**STATED EXERCISE 1**
In the resctrl patch discussion, which function does add_rmid_to_limbo() call to raise the pre-empt counter?
**STATED EXERCISE 2**
Continue the resctrl patch discussion from where it stops.

Re: [PATCH v7 14/24] x86/resctrl: Allow resctrl_arch_rmid_read() to sleep

From: James Morse
Date: Thu Dec 14 2023 - 06:38:06 EST


Hi Babu,

On 09/11/2023 20:42, Moger, Babu wrote:
> On 10/25/23 13:03, James Morse wrote:
>> MPAM's cache occupancy counters can take a little while to settle once
>> the monitor has been configured. The maximum settling time is described
>> to the driver via a firmware table. The value could be large enough
>> that it makes sense to sleep. To avoid exposing this to resctrl, it
>> should be hidden behind MPAM's resctrl_arch_rmid_read().
>>
>> resctrl_arch_rmid_read() may be called via IPI meaning it is unable
>> to sleep. In this case resctrl_arch_rmid_read() should return an error
>> if it needs to sleep. This will only affect MPAM platforms where
>> the cache occupancy counter isn't available immediately, nohz_full is
>> in use, and there are no housekeeping CPUs in the necessary domain.
>>
>> There are three callers of resctrl_arch_rmid_read():
>> __mon_event_count() and __check_limbo() are both called from a
>> non-migrateable context. mon_event_read() invokes __mon_event_count()
>> using smp_call_on_cpu(), which adds work to the target CPUs workqueue.
>> rdtgroup_mutex() is held, meaning this cannot race with the resctrl
>> cpuhp callback. __check_limbo() is invoked via schedule_delayed_work_on()
>> also adds work to a per-cpu workqueue.
>>
>> The remaining call is add_rmid_to_limbo() which is called in response
>> to a user-space syscall that frees an RMID. This opportunistically
>> reads the LLC occupancy counter on the current domain to see if the
>> RMID is over the dirty threshold. This has to disable preemption to
>> avoid reading the wrong domain's value. Disabling pre-emption here
>> prevents resctrl_arch_rmid_read() from sleeping.

> I dont know what did you mean by "This has to disable preemption to
> avoid reading the wrong domain's value."

Pre-emption lets this thread be scheduled out, and potentially scheduled back in on a
different CPU, possibly in a different domain. Any code with the concept of 'this domain'
has to to ensure it can't be migrated. Disabling pre-emption is the most common way of
doing that.

Disabling pre-emption also prevents the thread from sleeping, because it can't be
scheduled out.


> Who is disabling the preemption here? Is that specific to ARM?
> Can you please make that clear? Or Am i missing something?

add_rmid_to_limbo() is calling get_cpu(), which raises the pre-empt counter.
If it only wanted the CPU number it could have just called smp_processor_id() - but that
wouldn't be safe because the thread can be migrated, meaning the cpu number can change.

**DATA ENTRIES**
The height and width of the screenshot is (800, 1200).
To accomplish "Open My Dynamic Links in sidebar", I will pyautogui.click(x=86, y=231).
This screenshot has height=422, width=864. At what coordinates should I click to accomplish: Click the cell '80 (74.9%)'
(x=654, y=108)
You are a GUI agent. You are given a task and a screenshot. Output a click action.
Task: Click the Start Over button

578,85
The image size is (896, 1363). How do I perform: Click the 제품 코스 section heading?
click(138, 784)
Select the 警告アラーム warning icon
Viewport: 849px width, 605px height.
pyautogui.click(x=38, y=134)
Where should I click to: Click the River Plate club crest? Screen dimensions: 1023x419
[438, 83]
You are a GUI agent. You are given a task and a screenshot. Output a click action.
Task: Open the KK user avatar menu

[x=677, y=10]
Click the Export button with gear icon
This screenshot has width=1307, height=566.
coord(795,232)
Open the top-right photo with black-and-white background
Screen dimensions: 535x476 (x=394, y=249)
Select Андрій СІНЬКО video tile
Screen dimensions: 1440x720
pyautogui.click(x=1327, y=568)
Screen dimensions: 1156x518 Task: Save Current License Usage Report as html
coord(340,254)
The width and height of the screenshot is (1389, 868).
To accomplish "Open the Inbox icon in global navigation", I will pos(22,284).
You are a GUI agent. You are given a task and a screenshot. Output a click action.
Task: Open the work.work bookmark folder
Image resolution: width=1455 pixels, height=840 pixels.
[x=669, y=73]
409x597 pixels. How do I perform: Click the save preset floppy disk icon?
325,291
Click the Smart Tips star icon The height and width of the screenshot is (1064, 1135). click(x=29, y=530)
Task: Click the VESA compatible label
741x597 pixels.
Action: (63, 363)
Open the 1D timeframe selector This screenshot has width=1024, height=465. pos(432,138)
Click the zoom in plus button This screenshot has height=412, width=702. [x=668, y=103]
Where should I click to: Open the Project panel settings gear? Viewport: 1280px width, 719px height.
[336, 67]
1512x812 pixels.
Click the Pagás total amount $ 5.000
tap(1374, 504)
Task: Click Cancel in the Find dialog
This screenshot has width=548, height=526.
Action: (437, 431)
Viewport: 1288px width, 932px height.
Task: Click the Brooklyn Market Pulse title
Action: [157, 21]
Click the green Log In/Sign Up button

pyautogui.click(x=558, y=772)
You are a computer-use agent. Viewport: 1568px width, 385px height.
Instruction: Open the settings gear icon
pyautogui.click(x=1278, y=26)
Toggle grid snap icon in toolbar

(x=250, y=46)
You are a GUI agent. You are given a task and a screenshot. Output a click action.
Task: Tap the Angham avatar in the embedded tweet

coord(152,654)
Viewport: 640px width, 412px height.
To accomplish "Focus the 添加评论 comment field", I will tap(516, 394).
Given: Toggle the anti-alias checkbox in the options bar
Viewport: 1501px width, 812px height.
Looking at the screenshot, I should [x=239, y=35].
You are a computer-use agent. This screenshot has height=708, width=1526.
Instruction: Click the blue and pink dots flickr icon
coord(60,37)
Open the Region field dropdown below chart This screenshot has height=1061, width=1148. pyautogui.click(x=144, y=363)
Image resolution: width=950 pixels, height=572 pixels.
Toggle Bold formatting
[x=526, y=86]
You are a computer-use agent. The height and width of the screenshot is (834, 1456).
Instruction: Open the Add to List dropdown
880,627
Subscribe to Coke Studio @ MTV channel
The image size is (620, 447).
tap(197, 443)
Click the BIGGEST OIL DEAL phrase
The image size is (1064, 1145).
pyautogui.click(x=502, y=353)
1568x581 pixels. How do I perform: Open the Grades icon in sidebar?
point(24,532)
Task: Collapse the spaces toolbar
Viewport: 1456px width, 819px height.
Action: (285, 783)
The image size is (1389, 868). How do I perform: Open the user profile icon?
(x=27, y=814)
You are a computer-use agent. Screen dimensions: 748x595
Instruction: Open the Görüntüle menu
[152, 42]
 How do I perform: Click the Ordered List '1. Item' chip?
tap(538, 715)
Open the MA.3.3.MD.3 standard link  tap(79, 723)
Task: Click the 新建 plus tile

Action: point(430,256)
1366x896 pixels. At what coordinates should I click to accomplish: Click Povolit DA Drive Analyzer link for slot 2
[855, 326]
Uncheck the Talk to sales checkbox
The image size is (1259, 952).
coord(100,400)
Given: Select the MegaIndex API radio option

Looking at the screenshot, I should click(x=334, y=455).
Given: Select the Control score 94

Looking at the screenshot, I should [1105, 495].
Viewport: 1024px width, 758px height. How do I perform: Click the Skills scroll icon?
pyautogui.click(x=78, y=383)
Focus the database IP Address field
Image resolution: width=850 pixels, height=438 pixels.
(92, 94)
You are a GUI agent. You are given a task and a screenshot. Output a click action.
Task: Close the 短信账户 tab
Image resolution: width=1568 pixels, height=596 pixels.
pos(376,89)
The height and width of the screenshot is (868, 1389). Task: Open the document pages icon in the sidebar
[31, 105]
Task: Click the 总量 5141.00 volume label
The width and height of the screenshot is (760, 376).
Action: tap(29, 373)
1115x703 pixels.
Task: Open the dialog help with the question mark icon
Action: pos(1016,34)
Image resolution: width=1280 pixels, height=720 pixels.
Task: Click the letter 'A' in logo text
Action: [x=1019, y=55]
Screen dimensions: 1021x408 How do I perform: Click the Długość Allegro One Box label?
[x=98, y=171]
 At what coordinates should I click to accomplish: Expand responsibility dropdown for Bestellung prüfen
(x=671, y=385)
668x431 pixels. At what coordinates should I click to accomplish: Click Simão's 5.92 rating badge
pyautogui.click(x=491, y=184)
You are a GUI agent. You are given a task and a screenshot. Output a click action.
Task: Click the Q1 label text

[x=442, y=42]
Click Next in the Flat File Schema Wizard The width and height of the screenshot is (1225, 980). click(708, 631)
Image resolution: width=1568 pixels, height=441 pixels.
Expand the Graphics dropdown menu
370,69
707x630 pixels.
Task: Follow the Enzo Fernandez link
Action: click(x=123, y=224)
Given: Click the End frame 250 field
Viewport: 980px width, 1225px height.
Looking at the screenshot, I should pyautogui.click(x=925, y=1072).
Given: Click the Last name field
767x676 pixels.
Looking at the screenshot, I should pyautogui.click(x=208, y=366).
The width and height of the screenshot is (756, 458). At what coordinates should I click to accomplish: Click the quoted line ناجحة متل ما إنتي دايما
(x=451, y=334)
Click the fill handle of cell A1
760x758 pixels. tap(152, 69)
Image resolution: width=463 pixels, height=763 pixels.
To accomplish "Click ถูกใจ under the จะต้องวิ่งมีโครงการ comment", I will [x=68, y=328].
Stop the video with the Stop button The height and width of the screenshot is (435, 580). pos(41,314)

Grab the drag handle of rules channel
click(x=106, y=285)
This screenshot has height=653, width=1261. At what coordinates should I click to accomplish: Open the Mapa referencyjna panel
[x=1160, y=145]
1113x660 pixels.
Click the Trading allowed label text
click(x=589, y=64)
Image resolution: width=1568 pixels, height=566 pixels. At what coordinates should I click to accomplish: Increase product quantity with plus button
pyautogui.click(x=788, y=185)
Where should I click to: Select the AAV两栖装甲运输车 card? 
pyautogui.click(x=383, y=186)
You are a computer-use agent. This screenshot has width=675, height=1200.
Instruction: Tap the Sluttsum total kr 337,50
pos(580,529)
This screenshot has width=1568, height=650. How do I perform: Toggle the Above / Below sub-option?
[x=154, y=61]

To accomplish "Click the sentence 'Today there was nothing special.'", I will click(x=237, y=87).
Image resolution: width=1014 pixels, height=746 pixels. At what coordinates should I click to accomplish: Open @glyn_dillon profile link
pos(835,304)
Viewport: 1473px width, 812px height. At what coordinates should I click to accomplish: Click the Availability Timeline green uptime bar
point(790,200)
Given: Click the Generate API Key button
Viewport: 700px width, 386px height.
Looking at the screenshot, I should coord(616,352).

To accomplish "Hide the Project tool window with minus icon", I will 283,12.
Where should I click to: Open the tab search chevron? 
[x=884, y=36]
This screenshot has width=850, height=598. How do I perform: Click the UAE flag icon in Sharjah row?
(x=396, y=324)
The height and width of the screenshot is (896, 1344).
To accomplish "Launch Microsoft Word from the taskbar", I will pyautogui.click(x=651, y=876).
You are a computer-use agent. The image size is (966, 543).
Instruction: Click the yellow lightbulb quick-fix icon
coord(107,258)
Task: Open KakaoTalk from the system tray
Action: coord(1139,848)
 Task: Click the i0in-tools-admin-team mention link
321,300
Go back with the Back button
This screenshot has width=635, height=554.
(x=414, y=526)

**RESPONSE 1**
get_cpu()

**RESPONSE 2**
All this is to ensure that cpumask_test_cpu() and resctrl_arch_rmid_read() run on the same
CPU.


Thanks,

James

>> add_rmid_to_limbo() walks each domain, but only reads the counter
>> on one domain. If the system has more than one domain, the RMID will
>> always be added to the limbo list. If the RMIDs usage was not over the
>> threshold, it will be removed from the list when __check_limbo() runs.
>> Make this the default behaviour. Free RMIDs are always added to the
>> limbo list for each domain.
>>
>> The user visible effect of this is that a clean RMID is not available
>> for re-allocation immediately after 'rmdir()' completes, this behaviour
>> was never portable as it never happened on a machine with multiple
>> domains.
>>
>> Removing this path allows resctrl_arch_rmid_read() to sleep if its called
>> with interrupts unmasked. Document this is the expected behaviour, and
>> add a might_sleep() annotation to catch changes that won't work on arm64.


>> diff --git a/arch/x86/kernel/cpu/resctrl/monitor.c b/arch/x86/kernel/cpu/resctrl/monitor.c
>> index fa3319021881..409817b0ae2c 100644
>> --- a/arch/x86/kernel/cpu/resctrl/monitor.c
>> +++ b/arch/x86/kernel/cpu/resctrl/monitor.c
>> @@ -464,17 +464,7 @@ static void add_rmid_to_limbo(struct rmid_entry *entry)
>> idx = resctrl_arch_rmid_idx_encode(entry->closid, entry->rmid);
>>
>> entry->busy = 0;
>> - cpu = get_cpu();
>> list_for_each_entry(d, &r->domains, list) {
>> - if (cpumask_test_cpu(cpu, &d->cpu_mask)) {
>> - err = resctrl_arch_rmid_read(r, d, entry->closid,
>> - entry->rmid,
>> - QOS_L3_OCCUP_EVENT_ID,
>> - &val);
>> - if (err || val <= resctrl_rmid_realloc_threshold)
>> - continue;
>> - }
>> -
>> /*
>> * For the first limbo RMID in the domain,
>> * setup up the limbo worker.
>> @@ -484,15 +474,10 @@ static void add_rmid_to_limbo(struct rmid_entry *entry)
>> set_bit(idx, d->rmid_busy_llc);
>> entry->busy++;
>> }
>> - put_cpu();
>>
>> - if (entry->busy) {
>> - rmid_limbo_count++;
>> - if (IS_ENABLED(CONFIG_RESCTRL_RMID_DEPENDS_ON_CLOSID))
>> - closid_num_dirty_rmid[entry->closid]++;
>> - } else {
>> - list_add_tail(&entry->list, &rmid_free_lru);
>> - }
>> + rmid_limbo_count++;
>> + if (IS_ENABLED(CONFIG_RESCTRL_RMID_DEPENDS_ON_CLOSID))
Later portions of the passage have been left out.